REQUIREMENT:
In the material below, find the line containing "The image size is (690, 421)." and output it and all lines after it exactly, through the last one, without the pictures.

_____

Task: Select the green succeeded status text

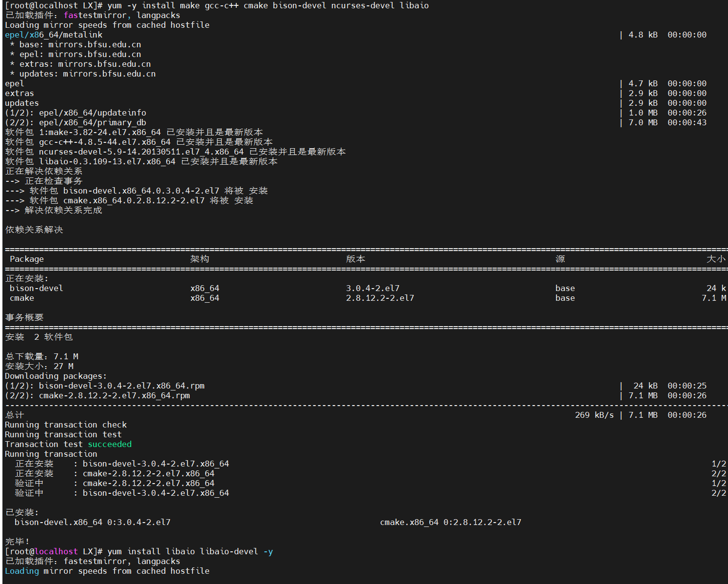Action: (110, 444)
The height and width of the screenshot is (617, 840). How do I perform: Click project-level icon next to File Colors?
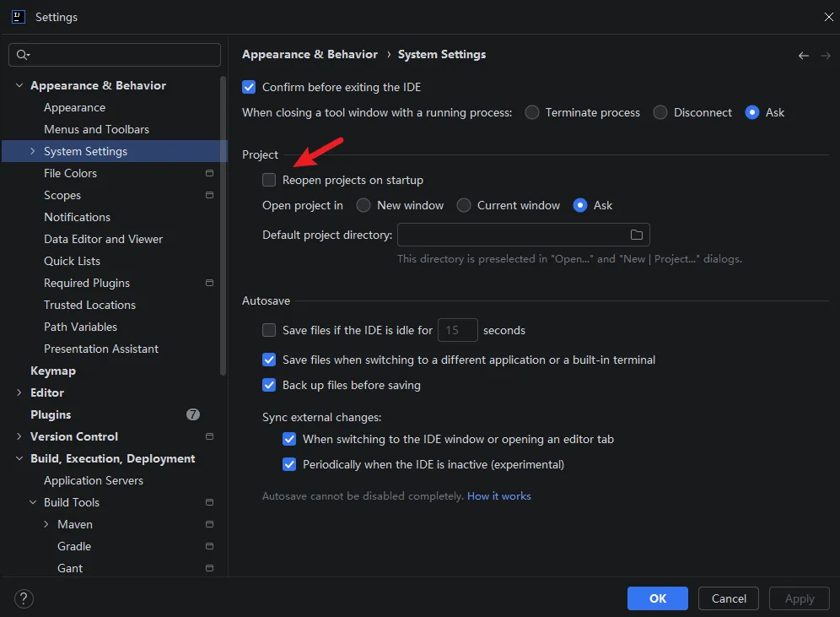pos(209,173)
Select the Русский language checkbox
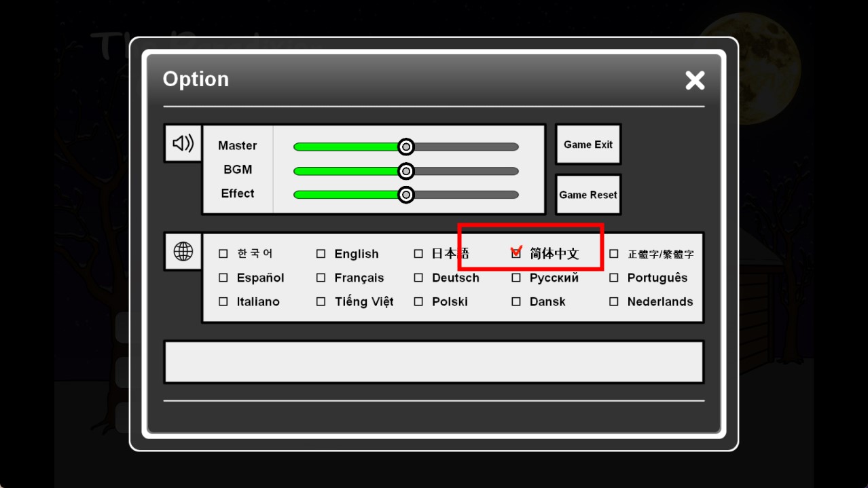This screenshot has height=488, width=868. (x=516, y=278)
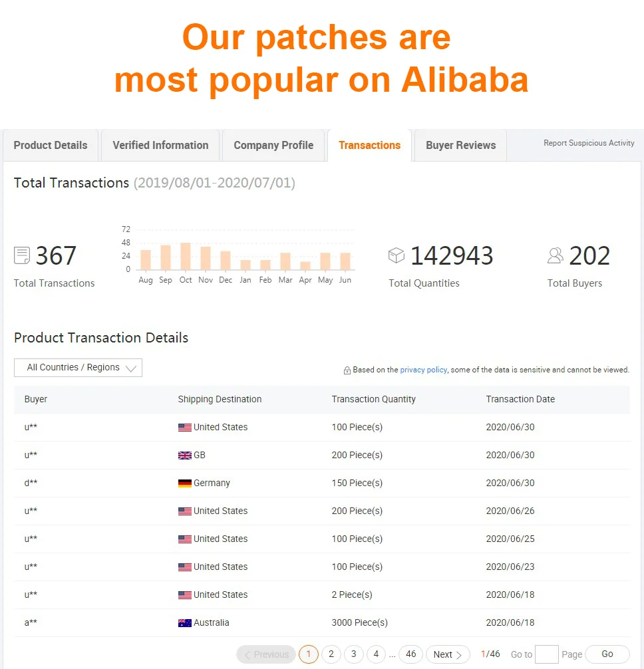Open the Buyer Reviews tab

460,145
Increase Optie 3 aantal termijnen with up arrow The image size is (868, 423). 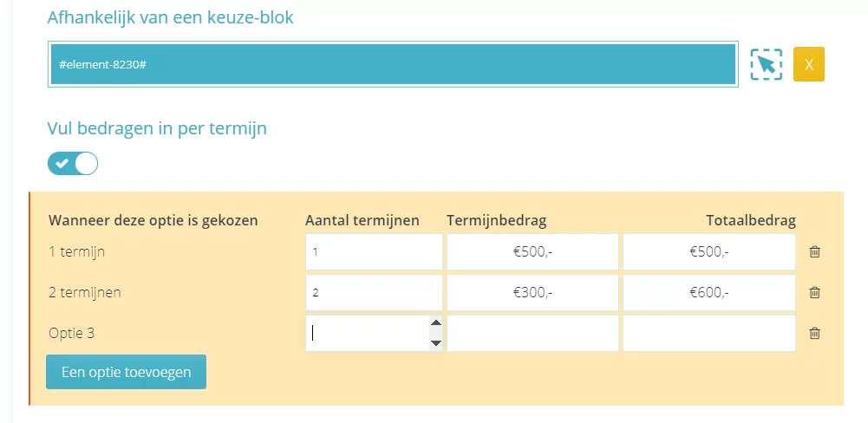tap(435, 323)
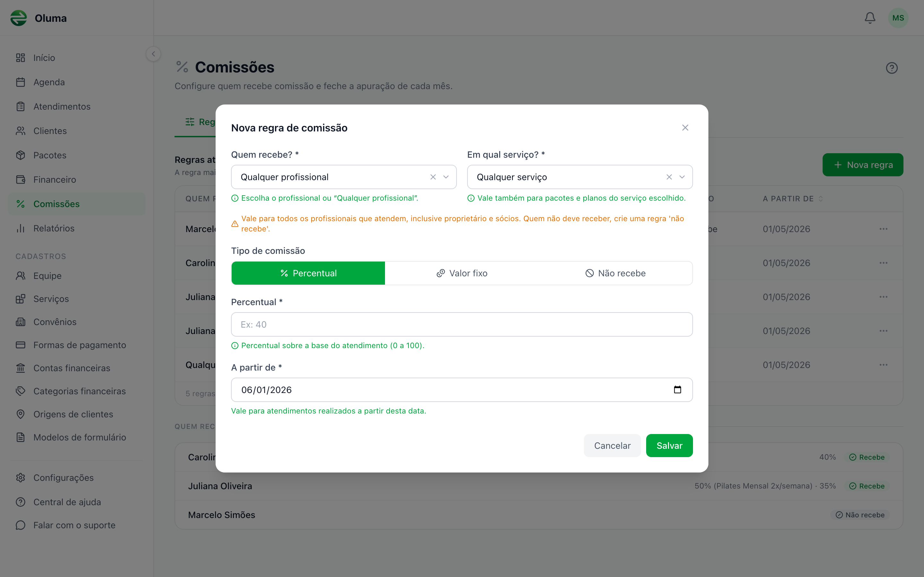The image size is (924, 577).
Task: Focus the Percentual input field
Action: click(462, 324)
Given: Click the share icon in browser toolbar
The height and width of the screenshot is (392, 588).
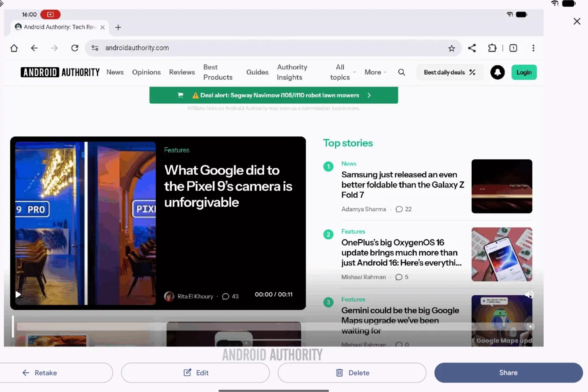Looking at the screenshot, I should (x=472, y=48).
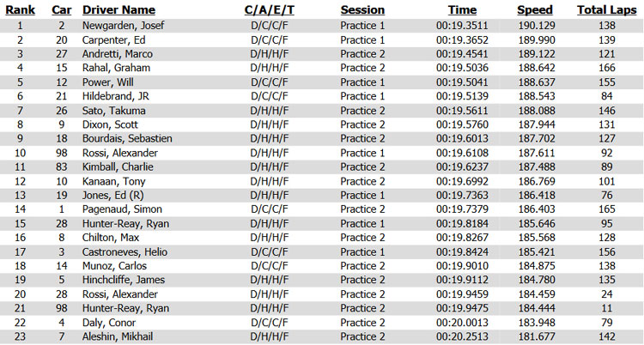
Task: Click the Total Laps column header
Action: (606, 9)
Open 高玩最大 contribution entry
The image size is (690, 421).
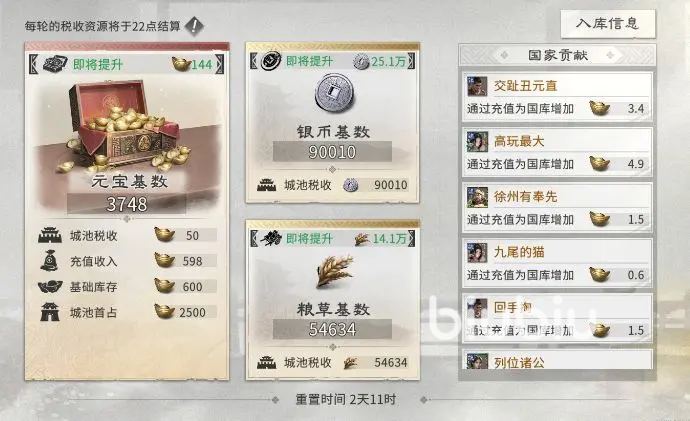(x=557, y=152)
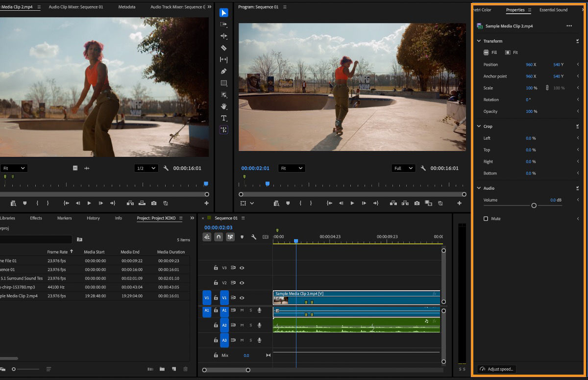Toggle Snap in the timeline
The image size is (588, 380).
tap(219, 236)
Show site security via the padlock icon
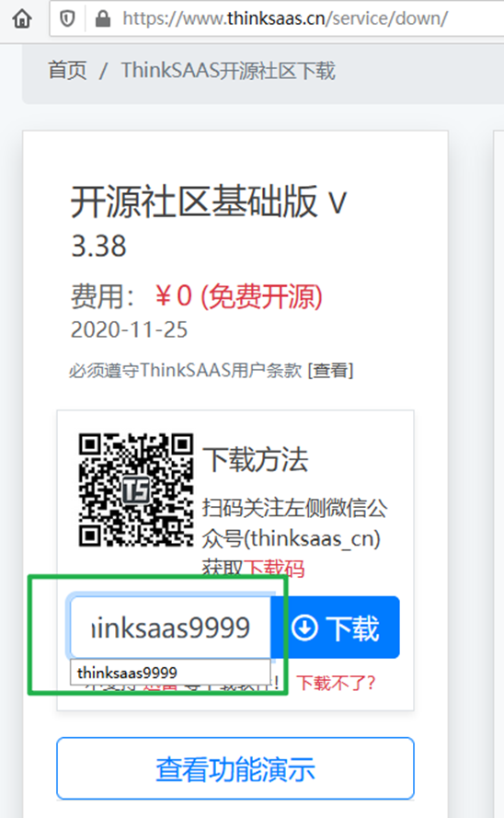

_____

ANSWER TO THE PROBLEM:
The image size is (690, 421).
(x=557, y=152)
Toggle Snap in the timeline
The image size is (588, 380).
tap(219, 236)
Show site security via the padlock icon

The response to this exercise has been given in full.